- _REQUIRED ACTION_: Exactly as written, restate the material below from its first line through the line containing "Task: Click row header number 10", and stop there.

- _MATERIALS PROVIDED_:
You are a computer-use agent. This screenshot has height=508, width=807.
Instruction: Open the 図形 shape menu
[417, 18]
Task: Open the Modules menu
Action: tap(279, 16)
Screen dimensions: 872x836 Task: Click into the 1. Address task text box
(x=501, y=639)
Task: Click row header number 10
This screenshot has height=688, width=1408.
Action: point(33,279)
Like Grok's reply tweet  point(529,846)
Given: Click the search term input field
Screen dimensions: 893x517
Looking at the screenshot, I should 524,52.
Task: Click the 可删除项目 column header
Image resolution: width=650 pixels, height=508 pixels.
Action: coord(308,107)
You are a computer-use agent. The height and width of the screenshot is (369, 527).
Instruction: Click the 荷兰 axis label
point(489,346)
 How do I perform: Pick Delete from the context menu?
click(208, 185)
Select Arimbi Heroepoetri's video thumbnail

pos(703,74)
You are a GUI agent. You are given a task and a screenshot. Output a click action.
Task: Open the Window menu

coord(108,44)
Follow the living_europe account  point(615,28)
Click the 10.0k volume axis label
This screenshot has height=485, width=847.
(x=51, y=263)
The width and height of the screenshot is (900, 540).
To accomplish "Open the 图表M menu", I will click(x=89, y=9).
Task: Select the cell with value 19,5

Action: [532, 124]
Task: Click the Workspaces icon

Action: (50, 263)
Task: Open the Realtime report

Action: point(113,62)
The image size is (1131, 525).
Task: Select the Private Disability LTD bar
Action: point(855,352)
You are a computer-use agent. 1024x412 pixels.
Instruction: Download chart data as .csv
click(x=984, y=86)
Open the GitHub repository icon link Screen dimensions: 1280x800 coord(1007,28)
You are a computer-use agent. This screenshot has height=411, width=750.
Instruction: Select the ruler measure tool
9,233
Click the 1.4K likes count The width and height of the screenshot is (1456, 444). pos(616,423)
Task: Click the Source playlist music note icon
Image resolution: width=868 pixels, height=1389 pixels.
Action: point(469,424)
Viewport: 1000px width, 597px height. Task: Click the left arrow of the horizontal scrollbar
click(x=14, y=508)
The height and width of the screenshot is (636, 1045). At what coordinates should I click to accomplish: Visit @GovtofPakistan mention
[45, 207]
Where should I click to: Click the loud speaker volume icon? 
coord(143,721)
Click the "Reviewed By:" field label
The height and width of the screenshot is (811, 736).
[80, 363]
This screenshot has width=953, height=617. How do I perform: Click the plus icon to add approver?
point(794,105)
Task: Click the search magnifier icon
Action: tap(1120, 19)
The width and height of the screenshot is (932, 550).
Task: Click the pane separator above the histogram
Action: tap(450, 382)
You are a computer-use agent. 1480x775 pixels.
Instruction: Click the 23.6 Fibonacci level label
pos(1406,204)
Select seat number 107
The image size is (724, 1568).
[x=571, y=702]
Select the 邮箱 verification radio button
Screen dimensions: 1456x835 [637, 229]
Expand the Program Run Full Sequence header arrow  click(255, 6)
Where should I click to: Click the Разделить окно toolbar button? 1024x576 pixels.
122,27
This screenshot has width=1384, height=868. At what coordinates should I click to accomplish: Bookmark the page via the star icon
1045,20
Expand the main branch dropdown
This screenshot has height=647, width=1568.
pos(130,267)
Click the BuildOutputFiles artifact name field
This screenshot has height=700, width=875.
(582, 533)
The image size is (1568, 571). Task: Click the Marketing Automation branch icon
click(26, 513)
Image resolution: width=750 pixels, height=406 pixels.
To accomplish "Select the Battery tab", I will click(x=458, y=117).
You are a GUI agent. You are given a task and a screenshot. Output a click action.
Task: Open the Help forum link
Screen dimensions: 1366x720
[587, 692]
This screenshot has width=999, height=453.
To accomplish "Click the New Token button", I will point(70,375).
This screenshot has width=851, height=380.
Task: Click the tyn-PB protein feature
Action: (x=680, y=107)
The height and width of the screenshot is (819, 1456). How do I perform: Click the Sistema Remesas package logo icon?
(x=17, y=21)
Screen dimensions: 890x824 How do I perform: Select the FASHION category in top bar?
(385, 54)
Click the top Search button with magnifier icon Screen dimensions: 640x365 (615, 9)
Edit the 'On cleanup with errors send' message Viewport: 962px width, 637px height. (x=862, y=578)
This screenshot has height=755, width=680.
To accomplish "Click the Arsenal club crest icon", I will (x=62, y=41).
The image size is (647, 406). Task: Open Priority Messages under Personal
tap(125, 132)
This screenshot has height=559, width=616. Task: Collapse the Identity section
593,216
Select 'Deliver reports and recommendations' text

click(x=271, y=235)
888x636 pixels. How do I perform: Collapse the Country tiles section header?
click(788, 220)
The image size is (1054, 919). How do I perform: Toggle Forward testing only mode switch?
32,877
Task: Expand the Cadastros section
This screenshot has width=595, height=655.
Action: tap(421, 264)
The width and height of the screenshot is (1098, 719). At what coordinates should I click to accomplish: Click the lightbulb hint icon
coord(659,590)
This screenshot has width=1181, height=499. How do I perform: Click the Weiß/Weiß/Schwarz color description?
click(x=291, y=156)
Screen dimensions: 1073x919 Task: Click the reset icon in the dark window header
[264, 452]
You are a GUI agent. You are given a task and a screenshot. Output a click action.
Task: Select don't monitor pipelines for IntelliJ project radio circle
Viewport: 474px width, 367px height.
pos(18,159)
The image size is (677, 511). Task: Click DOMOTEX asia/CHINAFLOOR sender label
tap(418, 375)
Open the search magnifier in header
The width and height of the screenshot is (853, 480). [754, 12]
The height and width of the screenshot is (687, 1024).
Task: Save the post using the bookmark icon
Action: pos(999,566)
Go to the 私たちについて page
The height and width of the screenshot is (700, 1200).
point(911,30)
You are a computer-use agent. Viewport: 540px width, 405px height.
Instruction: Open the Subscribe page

- _PROBLEM SOLUTION_:
You are a computer-use agent. This screenshot has height=508, width=807.
Instruction: Open the 図形 shape menu
[417, 18]
Task: Open the Modules menu
Action: tap(279, 16)
Screen dimensions: 872x836 Task: Click into the 1. Address task text box
(x=501, y=639)
Task: Click row header number 10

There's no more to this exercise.